=== MATERIAL SUPPLIED ===

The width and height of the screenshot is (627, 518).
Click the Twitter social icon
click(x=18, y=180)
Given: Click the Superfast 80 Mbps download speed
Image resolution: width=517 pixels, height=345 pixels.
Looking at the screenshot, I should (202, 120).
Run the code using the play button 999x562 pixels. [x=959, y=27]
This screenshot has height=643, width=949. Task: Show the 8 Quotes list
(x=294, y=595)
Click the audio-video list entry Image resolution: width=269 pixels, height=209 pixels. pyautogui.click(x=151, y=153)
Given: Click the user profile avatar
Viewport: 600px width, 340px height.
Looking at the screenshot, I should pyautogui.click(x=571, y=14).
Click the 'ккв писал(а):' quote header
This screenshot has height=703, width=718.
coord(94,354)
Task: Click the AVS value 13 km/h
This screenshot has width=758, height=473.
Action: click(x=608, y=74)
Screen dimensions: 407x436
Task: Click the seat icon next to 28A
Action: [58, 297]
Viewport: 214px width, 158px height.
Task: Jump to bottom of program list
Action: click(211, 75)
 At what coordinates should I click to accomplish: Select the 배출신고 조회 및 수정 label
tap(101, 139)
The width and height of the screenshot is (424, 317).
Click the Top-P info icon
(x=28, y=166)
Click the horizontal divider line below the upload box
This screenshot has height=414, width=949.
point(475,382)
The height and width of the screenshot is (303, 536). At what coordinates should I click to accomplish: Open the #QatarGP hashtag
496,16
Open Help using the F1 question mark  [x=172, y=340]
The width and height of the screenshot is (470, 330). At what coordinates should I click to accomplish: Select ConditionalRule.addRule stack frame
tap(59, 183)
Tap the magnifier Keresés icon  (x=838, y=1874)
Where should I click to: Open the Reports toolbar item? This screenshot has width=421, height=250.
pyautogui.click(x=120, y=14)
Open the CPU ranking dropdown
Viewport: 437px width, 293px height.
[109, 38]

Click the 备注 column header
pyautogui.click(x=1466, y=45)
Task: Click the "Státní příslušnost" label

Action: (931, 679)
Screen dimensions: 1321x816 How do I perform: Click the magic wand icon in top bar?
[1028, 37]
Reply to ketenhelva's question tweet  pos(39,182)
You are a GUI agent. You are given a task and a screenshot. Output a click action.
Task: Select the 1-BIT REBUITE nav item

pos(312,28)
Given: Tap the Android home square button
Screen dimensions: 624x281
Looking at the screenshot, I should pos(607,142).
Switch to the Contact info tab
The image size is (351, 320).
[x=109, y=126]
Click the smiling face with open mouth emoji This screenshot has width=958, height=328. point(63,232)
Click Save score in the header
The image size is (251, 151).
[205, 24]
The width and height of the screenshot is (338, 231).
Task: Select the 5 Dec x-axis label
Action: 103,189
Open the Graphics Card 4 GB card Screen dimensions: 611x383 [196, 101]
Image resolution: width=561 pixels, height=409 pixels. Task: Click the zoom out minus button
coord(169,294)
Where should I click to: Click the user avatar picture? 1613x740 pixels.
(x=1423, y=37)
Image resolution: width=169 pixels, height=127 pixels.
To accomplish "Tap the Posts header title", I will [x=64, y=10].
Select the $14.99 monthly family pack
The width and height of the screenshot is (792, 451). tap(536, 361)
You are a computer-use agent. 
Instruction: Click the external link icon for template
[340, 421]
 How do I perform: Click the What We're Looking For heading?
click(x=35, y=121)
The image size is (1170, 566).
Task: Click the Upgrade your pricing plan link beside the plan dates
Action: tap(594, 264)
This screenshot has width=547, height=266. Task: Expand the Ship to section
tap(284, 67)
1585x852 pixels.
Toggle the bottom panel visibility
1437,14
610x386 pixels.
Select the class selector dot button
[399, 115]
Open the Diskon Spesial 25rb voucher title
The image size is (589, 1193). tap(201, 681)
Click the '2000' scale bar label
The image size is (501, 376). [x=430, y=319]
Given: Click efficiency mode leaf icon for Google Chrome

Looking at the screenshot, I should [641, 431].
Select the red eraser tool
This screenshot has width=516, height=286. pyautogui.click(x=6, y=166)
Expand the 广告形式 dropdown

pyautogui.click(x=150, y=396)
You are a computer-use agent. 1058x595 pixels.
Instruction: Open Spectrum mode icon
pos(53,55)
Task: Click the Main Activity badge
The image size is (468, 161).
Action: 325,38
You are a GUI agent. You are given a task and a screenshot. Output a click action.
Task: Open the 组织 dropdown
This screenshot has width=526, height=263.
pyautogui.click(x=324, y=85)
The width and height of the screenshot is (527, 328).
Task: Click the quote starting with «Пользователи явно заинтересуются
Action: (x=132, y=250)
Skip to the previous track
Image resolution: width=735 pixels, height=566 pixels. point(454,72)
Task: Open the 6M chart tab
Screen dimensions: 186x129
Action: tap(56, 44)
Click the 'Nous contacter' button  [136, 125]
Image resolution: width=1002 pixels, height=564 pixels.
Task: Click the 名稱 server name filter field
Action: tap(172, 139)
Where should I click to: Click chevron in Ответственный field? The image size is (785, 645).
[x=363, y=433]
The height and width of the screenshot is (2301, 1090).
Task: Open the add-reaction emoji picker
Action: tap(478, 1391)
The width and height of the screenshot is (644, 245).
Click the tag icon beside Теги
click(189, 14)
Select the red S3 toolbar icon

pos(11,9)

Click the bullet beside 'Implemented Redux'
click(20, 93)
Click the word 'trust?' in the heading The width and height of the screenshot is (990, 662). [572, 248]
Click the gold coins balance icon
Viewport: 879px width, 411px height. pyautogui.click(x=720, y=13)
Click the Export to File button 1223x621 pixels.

===

REQUIRED WORK — Search the records for the string "agent" and, wherever a line contains it, please copy that line.

ANSWER BOX —
You are a GUI agent. You are given a task and a screenshot. Output a click action.
You are a computer-use agent. 
You are a computer-use agent. 1058x595 pixels.
You are a GUI agent. You are given a task and a screenshot. Output a click action.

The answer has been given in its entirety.